Anyone with a “footprint” in the digital world, including photographs on social media, is potentially vulnerable, he said.
“Publicly available data sets and sharing policies entail that MRI scans often come with other subject information—demographics, blood-based markers, genetics,” said Christian Habeck, PhD, associate professor of neuroimaging at Columbia University Medical Center. “So, if a face that was reconstructed on the basis of an MRI scan could be matched to the face of a person with known identity, this would be very concerning indeed.”
Dr. Habeck said he believes for now the threat remains somewhat hypothetical. “The study in NEJM enjoyed the best possible matching conditions: It was a relatively small set of high-quality photographic reference images with confirmed identity links that the reconstructed facial image had to be compared to with a matching score. For a rogue actor to apply this to the internet in general, the hurdles would be considerably higher—an infinite set of images for comparison with questionable identity links and possibly poor photographic quality.”

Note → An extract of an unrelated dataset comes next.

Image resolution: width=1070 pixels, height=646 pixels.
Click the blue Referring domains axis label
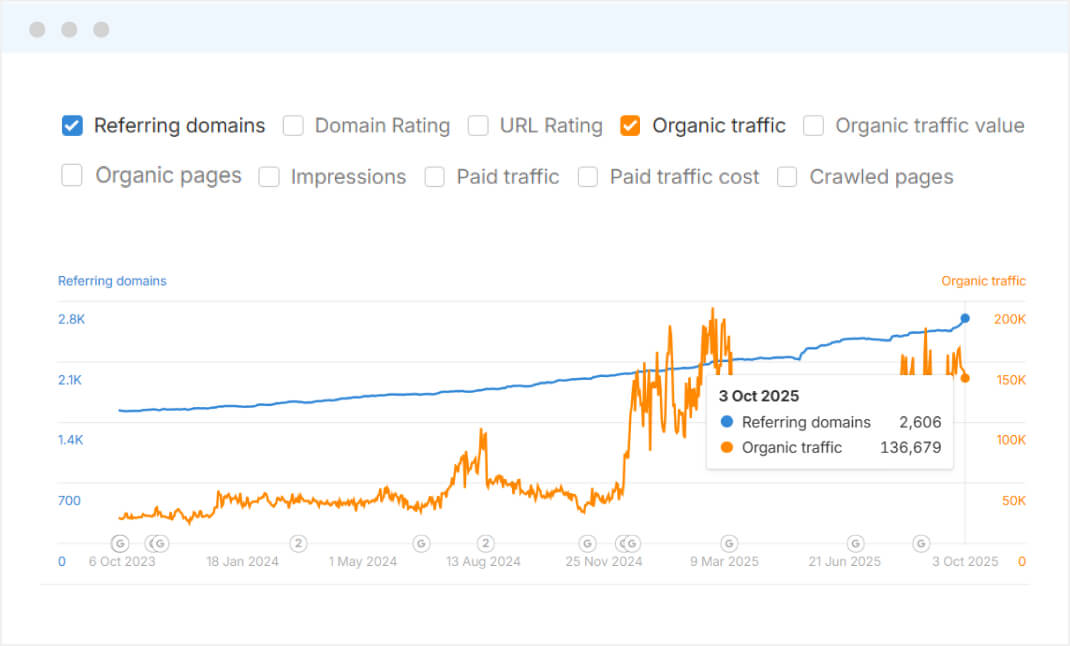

But Dr. Habeck emphasized that the NEJM experiment has demonstrated proof of concept, and there is no room for complacency.
Dr. Schwarz told Neurology Today that he and colleagues at Mayo are working to develop technology that could more efficiently disguise MRI images without losing image quality. In the meantime, researchers and research institutions should be aware of the potential risk and communicate it to potential study subjects.
Research participants should always be told that there is a risk of loss of privacy, and research study protocols will need to be modified to inform people of this new potential risk.” Dr. Weiner said. “There are many safeguards in place to protect clinical and research data, but safeguards can always be overridden. Computer systems can be hacked, mistakes can be made by personnel that allow data to be identified. The availability of genetic data allows people to be identified, and we leave our genetic material on eating and drinking utensils every day. We are in an era where our privacy is not as secure as it once was.”
Dr. Schwarz had no competing interests.